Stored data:
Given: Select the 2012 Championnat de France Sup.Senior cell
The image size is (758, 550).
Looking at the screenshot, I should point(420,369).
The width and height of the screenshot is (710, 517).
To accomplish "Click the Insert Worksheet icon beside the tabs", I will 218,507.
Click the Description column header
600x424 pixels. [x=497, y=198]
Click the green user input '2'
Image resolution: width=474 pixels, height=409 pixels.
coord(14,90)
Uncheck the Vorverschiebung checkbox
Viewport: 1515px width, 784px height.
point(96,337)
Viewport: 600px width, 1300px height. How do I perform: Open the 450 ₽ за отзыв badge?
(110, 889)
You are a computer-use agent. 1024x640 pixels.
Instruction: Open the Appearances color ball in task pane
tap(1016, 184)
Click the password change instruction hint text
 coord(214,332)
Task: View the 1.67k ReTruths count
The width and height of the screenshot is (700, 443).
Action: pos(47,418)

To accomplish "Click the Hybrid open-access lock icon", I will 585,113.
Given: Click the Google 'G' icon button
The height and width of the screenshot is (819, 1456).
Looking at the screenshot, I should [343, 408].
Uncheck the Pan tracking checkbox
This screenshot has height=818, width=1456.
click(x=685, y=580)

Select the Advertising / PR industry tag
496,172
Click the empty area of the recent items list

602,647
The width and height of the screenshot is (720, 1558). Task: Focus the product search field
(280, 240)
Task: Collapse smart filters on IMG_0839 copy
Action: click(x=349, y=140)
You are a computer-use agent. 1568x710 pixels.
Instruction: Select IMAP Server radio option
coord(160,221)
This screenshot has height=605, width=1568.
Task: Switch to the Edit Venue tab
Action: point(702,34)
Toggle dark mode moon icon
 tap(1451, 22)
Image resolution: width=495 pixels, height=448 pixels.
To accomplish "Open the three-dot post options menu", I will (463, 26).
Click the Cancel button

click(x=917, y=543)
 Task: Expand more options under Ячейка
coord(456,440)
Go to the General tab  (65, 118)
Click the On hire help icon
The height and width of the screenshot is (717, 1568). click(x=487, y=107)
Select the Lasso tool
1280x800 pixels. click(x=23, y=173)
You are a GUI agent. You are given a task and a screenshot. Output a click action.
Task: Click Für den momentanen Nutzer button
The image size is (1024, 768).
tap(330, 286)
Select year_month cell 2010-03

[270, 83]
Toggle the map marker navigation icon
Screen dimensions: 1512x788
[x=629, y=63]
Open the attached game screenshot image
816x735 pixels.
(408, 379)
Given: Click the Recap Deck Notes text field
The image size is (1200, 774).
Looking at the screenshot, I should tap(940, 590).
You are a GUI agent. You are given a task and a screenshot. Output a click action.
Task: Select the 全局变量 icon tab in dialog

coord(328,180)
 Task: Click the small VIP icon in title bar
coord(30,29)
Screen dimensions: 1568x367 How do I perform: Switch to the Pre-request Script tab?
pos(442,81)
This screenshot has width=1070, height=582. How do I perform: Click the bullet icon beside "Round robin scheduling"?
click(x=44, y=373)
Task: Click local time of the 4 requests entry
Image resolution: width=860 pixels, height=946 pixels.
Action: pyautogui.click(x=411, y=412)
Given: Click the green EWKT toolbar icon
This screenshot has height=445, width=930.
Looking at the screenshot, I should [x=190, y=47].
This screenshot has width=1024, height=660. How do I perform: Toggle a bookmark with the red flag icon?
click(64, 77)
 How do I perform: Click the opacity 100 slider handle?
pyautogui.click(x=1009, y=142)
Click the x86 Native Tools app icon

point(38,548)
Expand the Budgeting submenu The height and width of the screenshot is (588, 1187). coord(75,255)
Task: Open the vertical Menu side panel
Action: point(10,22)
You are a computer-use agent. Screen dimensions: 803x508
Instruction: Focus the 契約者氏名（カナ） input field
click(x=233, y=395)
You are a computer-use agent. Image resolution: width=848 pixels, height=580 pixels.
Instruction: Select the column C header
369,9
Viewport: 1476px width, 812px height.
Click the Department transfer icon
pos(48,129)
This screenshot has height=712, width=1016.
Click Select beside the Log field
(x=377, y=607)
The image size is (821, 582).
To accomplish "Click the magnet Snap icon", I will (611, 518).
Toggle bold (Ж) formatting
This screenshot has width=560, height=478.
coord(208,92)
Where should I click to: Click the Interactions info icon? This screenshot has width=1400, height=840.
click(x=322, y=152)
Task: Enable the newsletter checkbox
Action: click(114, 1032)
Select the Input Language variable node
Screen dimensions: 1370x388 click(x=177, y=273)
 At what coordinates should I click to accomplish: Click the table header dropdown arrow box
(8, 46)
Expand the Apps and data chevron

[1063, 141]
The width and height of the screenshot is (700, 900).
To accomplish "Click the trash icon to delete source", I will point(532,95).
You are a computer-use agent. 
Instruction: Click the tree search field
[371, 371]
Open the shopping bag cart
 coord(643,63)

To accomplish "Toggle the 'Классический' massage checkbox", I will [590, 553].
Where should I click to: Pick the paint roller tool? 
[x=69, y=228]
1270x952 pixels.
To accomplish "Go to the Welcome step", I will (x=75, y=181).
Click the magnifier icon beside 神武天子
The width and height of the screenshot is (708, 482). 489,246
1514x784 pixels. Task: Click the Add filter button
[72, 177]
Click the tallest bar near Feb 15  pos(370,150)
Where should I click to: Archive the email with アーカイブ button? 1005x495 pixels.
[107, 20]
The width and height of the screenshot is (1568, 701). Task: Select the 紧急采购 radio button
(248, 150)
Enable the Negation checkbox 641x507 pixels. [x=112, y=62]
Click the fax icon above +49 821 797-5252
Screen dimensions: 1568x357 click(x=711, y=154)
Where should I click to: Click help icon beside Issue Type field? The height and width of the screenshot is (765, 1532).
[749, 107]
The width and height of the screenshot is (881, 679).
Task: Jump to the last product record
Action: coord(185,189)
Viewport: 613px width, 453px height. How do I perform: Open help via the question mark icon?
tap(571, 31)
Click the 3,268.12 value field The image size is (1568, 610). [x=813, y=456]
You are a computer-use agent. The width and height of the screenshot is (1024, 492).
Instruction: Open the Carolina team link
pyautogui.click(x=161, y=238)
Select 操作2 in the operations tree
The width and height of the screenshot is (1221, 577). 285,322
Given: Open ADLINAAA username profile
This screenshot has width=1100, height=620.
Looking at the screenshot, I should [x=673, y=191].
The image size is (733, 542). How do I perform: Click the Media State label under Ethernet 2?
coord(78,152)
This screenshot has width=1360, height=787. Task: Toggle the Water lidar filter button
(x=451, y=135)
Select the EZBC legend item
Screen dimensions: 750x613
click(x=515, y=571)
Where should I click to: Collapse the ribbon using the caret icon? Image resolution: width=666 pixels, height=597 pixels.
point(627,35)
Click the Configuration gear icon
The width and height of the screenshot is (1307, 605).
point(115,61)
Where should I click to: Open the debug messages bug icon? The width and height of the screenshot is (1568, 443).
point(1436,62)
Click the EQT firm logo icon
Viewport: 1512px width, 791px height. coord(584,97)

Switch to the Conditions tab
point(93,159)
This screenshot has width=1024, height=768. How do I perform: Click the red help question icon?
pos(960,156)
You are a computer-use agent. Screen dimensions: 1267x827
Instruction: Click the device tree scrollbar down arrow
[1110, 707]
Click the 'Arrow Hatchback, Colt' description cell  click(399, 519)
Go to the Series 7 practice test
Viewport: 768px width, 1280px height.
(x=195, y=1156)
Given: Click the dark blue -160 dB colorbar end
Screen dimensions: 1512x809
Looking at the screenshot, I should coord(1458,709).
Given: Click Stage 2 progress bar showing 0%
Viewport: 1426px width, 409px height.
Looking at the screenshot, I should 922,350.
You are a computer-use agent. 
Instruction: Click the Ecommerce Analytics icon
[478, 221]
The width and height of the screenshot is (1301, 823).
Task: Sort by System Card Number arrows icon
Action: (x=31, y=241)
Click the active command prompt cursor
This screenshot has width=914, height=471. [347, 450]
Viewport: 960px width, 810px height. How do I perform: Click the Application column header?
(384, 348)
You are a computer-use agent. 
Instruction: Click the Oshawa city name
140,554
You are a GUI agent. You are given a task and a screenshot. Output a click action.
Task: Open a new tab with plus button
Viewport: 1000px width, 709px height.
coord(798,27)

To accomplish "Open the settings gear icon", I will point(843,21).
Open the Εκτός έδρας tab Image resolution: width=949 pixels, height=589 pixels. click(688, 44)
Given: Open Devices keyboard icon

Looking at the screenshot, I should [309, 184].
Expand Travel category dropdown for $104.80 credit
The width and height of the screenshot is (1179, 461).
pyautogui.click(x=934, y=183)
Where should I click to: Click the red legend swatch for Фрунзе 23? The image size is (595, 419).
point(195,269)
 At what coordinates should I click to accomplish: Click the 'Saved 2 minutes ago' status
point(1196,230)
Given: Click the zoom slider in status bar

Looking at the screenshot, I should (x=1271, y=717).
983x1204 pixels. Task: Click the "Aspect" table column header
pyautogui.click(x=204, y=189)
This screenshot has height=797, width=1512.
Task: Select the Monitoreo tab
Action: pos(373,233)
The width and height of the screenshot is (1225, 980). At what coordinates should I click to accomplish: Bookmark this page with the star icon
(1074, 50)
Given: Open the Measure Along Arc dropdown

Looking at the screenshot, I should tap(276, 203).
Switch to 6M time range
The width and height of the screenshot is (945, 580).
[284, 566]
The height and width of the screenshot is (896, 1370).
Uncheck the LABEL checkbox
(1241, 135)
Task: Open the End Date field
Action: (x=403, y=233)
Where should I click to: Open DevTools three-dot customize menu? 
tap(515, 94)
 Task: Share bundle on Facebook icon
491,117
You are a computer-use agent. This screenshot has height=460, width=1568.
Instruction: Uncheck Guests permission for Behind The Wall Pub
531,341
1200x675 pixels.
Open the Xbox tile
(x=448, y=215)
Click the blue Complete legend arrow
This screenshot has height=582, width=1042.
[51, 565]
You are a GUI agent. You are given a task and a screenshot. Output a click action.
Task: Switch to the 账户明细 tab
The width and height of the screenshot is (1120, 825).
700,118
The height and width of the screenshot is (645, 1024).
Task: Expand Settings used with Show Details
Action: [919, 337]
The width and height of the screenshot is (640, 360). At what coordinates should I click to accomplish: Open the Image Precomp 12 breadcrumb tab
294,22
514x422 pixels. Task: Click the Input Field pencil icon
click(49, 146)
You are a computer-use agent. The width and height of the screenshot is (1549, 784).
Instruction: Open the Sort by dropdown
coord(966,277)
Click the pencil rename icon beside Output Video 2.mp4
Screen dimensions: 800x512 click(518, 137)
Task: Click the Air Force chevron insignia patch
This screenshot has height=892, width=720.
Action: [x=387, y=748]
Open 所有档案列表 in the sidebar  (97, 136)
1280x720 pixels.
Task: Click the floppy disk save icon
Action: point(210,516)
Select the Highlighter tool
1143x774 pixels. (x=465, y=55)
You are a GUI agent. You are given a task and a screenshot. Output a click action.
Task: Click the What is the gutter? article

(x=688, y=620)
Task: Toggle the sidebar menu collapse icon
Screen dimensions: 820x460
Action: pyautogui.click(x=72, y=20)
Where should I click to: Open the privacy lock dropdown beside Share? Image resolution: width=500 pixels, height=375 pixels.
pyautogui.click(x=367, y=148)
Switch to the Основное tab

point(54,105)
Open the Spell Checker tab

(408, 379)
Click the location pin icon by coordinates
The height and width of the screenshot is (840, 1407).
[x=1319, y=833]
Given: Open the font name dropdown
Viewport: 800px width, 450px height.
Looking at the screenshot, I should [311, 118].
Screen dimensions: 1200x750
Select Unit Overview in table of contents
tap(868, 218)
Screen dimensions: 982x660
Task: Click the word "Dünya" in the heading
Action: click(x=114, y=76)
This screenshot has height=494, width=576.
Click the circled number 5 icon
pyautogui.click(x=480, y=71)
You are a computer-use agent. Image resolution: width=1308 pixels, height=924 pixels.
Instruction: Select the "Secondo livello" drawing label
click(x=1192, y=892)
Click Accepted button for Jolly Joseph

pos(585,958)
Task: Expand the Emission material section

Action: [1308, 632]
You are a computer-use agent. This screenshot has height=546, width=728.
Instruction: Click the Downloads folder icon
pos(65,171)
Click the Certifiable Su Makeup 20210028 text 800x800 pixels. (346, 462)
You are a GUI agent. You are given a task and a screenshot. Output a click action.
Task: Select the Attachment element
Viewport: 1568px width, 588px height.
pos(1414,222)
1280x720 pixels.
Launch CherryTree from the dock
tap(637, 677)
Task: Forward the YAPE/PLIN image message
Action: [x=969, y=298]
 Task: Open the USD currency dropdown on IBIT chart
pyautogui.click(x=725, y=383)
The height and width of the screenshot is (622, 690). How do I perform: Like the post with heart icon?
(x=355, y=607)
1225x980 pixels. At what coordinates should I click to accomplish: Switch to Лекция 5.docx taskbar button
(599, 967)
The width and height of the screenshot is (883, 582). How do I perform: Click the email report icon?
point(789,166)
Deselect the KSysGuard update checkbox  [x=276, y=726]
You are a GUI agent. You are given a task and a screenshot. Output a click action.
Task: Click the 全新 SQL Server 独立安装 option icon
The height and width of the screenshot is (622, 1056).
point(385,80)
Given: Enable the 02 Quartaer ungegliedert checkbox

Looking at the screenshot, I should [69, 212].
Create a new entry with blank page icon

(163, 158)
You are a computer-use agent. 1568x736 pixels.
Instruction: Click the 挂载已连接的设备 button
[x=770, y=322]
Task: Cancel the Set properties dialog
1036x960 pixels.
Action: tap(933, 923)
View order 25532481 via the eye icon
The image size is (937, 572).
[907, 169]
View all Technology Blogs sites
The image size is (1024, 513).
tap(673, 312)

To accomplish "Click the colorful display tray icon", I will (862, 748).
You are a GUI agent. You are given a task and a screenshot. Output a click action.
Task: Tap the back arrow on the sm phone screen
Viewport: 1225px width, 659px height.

WHAT YOU HAVE TO DO: Write out, from the lines above, only those from the line with "Screen dimensions: 1568x367" to the line with "Task: Click local", exactly as given, including the first and the last.

ANSWER TO THE PROBLEM:
Screen dimensions: 1568x367 How do I perform: Switch to the Pre-request Script tab?
pos(442,81)
This screenshot has width=1070, height=582. How do I perform: Click the bullet icon beside "Round robin scheduling"?
click(x=44, y=373)
Task: Click local time of the 4 requests entry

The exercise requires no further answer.